Arunalight and Wet AMD

Arunalight for Wet AMD

Clinical Safety & Use Statement – Patients Receiving Anti-VEGF Therapy

Arunalight® photobiomodulation (PBM) is not intended to treat neovascular (wet) age-related macular degeneration and does not replace anti-VEGF therapy. Anti-VEGF injections remain the standard of care and should be continued without delay or modification.

Clinical PBM trials, including LIGHTSITE III, evaluated PBM in non-neovascular (dry) AMD populations. PBM has not been established as a treatment for choroidal neovascularization, nor as an adjunct that alters anti-VEGF dosing requirements or outcomes.

There is currently no clinical evidence demonstrating that PBM interferes with anti-VEGF pharmacodynamics or increases injection-related adverse events. However, prospective safety data in eyes actively receiving anti-VEGF therapy are limited, and PBM use in this population should be considered supportive and discretionary.

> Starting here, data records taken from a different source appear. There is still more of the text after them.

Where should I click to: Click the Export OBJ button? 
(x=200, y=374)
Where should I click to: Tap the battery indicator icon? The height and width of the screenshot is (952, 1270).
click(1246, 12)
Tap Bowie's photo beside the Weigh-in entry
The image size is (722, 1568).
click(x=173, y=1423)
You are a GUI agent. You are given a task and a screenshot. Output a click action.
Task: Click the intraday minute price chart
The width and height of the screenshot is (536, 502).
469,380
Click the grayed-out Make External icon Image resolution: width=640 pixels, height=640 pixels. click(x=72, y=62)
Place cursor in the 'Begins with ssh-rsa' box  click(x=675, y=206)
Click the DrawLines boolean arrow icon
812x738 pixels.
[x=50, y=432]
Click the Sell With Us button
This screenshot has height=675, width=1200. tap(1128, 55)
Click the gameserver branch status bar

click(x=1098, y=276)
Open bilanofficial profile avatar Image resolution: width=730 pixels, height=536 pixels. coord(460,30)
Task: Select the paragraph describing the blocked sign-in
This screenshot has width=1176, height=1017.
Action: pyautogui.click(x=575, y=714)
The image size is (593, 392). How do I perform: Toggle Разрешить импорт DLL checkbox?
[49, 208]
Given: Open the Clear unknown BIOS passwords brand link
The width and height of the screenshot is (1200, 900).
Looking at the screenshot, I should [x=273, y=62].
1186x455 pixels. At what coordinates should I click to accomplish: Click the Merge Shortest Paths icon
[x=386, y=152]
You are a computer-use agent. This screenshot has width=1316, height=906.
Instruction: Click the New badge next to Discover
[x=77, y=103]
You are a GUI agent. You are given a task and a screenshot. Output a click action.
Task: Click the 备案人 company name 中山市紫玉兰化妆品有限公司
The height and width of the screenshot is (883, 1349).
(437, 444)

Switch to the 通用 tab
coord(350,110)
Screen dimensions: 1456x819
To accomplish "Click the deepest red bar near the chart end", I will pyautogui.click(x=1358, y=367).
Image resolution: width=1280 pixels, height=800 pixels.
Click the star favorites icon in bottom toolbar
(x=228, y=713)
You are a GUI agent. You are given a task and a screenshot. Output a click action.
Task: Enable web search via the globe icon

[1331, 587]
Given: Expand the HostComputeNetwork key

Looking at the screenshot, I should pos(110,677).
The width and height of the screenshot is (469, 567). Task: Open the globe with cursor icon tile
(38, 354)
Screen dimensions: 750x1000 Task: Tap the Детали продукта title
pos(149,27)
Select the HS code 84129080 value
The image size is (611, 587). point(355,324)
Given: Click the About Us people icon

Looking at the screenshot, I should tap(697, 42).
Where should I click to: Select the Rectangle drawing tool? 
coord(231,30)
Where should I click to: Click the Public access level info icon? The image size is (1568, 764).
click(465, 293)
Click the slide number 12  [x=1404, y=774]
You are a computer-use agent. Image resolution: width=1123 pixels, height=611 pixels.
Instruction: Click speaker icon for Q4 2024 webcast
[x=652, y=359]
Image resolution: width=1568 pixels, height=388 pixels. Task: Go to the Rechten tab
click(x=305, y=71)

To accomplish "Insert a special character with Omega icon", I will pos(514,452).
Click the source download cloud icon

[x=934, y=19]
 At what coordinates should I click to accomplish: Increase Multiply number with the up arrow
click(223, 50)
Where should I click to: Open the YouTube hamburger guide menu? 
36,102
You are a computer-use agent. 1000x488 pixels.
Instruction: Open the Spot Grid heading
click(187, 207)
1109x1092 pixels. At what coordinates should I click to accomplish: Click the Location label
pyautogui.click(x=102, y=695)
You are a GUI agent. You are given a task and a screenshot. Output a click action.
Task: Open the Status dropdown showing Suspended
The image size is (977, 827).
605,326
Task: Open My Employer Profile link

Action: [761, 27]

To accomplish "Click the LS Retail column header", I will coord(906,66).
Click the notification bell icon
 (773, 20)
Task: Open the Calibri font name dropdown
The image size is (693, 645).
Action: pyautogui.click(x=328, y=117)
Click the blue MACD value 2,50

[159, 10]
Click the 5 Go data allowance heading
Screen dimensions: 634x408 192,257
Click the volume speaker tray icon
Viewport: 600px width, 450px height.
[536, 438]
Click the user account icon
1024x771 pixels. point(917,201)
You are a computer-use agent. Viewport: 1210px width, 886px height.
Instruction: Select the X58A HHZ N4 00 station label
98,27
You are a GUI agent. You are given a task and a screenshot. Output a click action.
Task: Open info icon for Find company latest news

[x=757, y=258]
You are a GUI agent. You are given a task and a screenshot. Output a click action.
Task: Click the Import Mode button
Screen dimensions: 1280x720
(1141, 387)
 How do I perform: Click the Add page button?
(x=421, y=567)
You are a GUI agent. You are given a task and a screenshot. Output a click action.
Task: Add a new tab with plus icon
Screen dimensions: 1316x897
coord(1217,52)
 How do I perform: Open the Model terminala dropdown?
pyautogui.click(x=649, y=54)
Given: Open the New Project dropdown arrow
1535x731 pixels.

If PBM is used in patients receiving injections, the following precautions are recommended:

• Arunalight® use in patients with active neovascular AMD should be under the supervision of a retinal specialist

• PBM should not be administered on injection days

• PBM sessions should be temporally separated from injections

• PBM should be discontinued if new exudative changes, hemorrhage, or unexplained visual decline occurs

• Ongoing retinal monitoring remains essential

Although scientific studies have shown promising results from PBM Red light therapy, results will vary by individual.  The goal of red light therapy is meant to help slow down the progression of Dry AMD Macular Degeneration, improvement of vision is not guaranteed.  The use of red light therapy at home as a wellness device DOES NOT replace routine examinations & treatments by your eye doctor plus the need for daily balanced nutrient-dense diet, outdoor light exposure, rest/exercise, & lifestyle changes.